Some critics claim that Norway should have claimed more gold in biathlon and cross-country races, but Øvrebø measures success in different terms. “The main objective for us is to make the athletes have fun all the way through the Games,” he said when Norway won the men’s cross-country team sprint for a 13th Beijing gold.
But how can a small country like Norway, with only 5.5 million inhabitants outpace countries with much larger contingents and even much similar climates? The answer is a genuine sporting spirit from childhood to old age. In spite of this, a Norwegian Broadcasting Company reporter claimed that the Beijing 2022 Olympic Games was weak. “It has been 46 years since only one Norwegian woman won only one Olympic gold medal in cross-country skiing,” he said. Cross-country skiing is often viewed as Norway’s national sport.
Tore Øvrebø explains the Norwegian success has a three levels approach. First, to achieve development over time you have a very high quality of daily training. Second, working specifically with the competitions, preparations and executions. Last, but not least, is to establish and develop good and safe relations between the athletes themselves and also between the athletes and their coaches and the staff around.

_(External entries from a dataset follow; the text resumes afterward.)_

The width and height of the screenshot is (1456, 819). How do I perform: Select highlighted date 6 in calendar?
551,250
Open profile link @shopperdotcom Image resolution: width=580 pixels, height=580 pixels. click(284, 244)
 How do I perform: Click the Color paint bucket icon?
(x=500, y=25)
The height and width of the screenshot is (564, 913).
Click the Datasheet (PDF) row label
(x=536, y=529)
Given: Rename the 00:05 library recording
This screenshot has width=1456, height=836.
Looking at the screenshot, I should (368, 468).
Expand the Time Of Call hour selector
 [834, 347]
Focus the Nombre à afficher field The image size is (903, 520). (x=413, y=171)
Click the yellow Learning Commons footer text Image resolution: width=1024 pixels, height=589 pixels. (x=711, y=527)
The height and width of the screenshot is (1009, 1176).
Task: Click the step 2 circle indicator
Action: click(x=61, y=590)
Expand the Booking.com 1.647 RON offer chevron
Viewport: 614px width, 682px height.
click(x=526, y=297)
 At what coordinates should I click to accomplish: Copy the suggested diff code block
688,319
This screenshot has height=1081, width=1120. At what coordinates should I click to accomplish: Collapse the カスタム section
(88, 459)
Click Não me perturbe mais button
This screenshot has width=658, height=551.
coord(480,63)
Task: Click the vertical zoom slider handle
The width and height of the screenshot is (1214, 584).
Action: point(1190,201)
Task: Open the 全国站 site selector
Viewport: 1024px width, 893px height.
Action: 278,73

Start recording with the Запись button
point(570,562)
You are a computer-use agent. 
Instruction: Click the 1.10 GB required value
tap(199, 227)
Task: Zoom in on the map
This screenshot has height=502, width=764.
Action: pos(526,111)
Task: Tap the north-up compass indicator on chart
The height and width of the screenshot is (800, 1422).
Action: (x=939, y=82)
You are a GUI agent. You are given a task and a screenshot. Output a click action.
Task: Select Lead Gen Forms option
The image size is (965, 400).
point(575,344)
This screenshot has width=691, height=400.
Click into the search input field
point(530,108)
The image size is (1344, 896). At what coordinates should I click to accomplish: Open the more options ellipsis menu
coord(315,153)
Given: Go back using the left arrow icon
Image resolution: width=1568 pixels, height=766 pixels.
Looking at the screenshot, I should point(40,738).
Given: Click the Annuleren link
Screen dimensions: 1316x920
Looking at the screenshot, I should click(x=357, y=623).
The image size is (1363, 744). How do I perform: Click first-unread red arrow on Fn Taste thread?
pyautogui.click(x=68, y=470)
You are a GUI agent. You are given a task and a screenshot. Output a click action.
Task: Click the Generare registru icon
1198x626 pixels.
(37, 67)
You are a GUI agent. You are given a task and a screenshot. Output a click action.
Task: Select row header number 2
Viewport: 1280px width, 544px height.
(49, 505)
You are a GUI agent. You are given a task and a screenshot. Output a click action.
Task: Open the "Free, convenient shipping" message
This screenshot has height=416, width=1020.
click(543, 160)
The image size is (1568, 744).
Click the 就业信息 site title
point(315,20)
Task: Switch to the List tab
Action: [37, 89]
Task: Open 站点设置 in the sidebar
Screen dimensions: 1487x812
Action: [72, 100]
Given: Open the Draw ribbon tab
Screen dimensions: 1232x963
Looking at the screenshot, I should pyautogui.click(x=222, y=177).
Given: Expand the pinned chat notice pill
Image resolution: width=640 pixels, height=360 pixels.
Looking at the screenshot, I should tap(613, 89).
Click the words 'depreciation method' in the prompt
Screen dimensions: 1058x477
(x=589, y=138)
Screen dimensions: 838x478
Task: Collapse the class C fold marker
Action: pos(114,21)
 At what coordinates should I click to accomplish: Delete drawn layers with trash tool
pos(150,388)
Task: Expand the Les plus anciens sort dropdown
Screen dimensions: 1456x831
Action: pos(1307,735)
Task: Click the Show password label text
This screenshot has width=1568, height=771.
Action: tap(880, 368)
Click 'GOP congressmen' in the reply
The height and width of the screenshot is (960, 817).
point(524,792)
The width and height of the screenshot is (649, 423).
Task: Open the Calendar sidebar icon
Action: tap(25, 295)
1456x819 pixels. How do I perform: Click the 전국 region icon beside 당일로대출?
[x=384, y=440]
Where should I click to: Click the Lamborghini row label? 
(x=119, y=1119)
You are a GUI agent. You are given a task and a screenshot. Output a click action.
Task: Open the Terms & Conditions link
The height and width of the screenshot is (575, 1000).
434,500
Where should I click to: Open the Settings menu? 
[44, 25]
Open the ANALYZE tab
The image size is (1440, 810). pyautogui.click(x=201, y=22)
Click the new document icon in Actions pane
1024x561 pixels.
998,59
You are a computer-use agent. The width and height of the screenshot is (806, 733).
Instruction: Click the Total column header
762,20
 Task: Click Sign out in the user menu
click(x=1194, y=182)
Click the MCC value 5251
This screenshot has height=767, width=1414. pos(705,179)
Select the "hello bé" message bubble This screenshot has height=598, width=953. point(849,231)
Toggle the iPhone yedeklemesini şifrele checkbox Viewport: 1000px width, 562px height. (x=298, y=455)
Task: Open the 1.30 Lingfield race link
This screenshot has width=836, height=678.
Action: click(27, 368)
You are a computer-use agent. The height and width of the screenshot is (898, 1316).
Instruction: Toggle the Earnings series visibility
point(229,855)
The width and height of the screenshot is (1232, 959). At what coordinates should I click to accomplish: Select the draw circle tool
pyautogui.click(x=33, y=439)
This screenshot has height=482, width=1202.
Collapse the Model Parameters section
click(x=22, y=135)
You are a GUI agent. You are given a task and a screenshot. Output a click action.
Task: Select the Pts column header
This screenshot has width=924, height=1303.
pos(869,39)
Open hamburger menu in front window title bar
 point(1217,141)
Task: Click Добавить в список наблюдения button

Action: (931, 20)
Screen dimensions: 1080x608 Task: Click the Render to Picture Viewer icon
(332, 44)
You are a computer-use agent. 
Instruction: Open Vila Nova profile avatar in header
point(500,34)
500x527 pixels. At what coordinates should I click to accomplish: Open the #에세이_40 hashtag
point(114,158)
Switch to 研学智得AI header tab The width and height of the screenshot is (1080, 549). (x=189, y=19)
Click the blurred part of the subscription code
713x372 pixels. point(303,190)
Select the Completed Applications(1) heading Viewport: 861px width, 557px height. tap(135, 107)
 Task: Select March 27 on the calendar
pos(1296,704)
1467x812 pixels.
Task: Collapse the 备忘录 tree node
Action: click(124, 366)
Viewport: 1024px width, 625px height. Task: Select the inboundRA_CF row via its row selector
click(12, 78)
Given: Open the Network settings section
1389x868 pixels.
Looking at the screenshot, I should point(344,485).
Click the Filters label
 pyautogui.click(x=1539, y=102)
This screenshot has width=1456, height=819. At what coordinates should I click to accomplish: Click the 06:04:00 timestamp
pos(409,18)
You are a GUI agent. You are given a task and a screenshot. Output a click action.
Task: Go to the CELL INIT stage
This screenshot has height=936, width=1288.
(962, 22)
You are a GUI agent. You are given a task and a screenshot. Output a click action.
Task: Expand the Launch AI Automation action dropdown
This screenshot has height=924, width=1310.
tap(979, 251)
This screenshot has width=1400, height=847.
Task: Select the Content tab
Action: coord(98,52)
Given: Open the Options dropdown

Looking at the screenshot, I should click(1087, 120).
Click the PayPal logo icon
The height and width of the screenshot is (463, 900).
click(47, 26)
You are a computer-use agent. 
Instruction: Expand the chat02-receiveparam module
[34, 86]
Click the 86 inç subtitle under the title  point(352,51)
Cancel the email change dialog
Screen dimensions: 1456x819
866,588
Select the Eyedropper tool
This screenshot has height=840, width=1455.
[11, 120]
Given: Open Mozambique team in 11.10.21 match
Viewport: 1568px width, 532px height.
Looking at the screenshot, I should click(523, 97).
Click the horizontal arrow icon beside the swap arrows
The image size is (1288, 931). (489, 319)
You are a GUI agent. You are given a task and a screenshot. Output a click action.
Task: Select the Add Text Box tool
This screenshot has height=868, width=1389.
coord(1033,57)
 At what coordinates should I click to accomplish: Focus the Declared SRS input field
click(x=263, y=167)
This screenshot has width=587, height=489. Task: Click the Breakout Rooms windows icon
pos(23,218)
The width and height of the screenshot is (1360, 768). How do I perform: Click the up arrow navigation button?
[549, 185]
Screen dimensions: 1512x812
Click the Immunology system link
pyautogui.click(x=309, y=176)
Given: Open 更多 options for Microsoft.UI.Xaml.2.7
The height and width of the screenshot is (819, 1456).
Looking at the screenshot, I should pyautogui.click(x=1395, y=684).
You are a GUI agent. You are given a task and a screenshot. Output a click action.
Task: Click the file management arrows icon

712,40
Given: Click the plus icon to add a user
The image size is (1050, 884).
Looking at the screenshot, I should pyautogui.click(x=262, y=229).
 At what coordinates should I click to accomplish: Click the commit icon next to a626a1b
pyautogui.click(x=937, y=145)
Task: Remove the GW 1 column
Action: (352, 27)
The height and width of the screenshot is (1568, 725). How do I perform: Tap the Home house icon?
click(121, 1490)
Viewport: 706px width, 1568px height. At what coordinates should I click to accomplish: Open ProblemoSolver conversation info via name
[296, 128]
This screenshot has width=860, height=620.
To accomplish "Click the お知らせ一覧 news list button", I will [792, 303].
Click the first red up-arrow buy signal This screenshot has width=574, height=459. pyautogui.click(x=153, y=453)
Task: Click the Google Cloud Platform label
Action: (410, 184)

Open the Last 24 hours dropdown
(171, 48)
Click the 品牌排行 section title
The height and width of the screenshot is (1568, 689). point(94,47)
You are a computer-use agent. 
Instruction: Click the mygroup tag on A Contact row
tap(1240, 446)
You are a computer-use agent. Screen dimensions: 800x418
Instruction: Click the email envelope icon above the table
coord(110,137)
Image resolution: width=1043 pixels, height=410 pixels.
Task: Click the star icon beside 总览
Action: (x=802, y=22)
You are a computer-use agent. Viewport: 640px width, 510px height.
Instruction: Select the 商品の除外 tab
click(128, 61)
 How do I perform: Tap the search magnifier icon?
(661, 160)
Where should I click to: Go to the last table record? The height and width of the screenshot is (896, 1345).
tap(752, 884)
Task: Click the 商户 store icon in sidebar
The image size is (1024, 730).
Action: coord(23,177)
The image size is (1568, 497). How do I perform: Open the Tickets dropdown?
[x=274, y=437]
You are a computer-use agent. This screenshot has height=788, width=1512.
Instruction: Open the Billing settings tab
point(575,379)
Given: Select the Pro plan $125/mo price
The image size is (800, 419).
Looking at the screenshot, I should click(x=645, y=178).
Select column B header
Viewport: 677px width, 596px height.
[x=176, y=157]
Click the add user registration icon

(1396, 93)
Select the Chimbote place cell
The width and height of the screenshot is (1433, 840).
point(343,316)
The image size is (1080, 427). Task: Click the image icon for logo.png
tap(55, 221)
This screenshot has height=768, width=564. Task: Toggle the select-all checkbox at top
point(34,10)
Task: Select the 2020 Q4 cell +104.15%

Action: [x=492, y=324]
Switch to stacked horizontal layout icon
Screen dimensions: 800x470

Snowboarder Mons Røisland (25) was “blown away” by his silver medal. “It’s hard to explain Norway’s success,” he says. “We’re not many people, but we’re a people with passion. There are so many athletes out of Norway, and it’s so impressive and inspiring to see what everyone does to be here and be part of the crew.”
In spite of the Norwegian gold rush during the games, it was nonetheless an unusual Corona-plagued Olympics that prevented spectators from abroad to attend. No members from the Royal Norwegian family or the government attended, not because of a diplomatic boycott over China’s human right abuses or crackdowns on democracy in Hong Kong and freedom of expression anywhere under China control, but Corona-related reasons.
“The Norwegian sports model, which is being practiced all the way from childhood, should be physical activity based on fun, many types of activities, variety and different sports,” says the 56-year-old former Olympic rower Tore Øvrebø – director of Olympiatoppen since 2013.